*Brief*:
Copy out, word for word, the stretch of entries from the very first line through the line containing "The image size is (669, 634). tap(71, 87)", including both ends.

####################

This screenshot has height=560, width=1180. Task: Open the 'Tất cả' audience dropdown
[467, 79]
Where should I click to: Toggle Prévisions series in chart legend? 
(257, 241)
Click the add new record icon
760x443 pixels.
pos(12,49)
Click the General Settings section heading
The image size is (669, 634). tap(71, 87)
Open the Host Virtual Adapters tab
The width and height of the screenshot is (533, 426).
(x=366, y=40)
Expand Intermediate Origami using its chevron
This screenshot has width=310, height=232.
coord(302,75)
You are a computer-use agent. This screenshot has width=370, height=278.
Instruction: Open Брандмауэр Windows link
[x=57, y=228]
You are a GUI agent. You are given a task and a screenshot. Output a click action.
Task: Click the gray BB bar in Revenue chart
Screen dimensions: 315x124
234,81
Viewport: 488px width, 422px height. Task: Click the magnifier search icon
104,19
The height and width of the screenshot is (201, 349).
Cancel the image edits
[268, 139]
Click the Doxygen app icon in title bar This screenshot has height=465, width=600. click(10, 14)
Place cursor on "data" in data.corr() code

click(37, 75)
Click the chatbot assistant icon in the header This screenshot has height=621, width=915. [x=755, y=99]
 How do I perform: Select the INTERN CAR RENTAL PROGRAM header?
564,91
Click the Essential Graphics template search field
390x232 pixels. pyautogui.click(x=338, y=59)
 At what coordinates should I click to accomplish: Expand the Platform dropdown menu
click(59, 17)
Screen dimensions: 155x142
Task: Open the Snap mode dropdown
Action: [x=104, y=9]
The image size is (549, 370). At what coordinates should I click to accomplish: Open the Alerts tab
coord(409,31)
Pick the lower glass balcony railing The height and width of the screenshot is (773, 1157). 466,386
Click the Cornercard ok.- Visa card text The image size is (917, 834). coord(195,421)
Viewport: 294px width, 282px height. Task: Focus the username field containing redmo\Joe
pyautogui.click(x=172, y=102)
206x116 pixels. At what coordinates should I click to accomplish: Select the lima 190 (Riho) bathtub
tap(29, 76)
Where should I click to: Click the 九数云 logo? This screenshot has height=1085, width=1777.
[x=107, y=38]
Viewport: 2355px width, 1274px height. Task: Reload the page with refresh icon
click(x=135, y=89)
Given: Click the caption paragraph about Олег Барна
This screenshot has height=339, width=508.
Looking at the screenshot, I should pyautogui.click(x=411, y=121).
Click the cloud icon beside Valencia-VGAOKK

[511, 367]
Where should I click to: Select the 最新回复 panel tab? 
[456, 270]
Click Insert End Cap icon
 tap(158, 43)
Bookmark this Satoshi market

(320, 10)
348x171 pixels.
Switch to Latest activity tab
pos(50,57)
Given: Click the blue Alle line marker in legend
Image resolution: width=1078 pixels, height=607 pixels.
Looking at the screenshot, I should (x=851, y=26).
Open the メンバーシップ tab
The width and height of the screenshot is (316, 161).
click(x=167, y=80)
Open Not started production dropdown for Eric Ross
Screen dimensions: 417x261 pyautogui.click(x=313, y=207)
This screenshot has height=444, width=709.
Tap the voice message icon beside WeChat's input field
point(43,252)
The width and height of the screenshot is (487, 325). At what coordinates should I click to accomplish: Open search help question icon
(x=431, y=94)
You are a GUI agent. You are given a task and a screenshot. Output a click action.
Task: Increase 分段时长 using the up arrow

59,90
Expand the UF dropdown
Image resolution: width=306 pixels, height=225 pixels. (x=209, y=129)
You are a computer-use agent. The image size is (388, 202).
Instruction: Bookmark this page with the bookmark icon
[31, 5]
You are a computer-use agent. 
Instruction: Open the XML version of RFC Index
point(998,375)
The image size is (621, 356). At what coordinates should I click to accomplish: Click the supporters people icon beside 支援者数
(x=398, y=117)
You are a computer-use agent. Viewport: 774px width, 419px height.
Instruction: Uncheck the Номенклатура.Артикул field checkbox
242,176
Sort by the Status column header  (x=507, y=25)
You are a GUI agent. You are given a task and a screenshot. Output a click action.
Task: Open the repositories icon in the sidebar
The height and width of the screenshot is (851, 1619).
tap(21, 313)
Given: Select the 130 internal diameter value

####################

*Solution below*:
This screenshot has height=560, width=1180. Task: Open the 'Tất cả' audience dropdown
[467, 79]
Where should I click to: Toggle Prévisions series in chart legend? 
(257, 241)
Click the add new record icon
760x443 pixels.
pos(12,49)
Click the General Settings section heading
The image size is (669, 634). tap(71, 87)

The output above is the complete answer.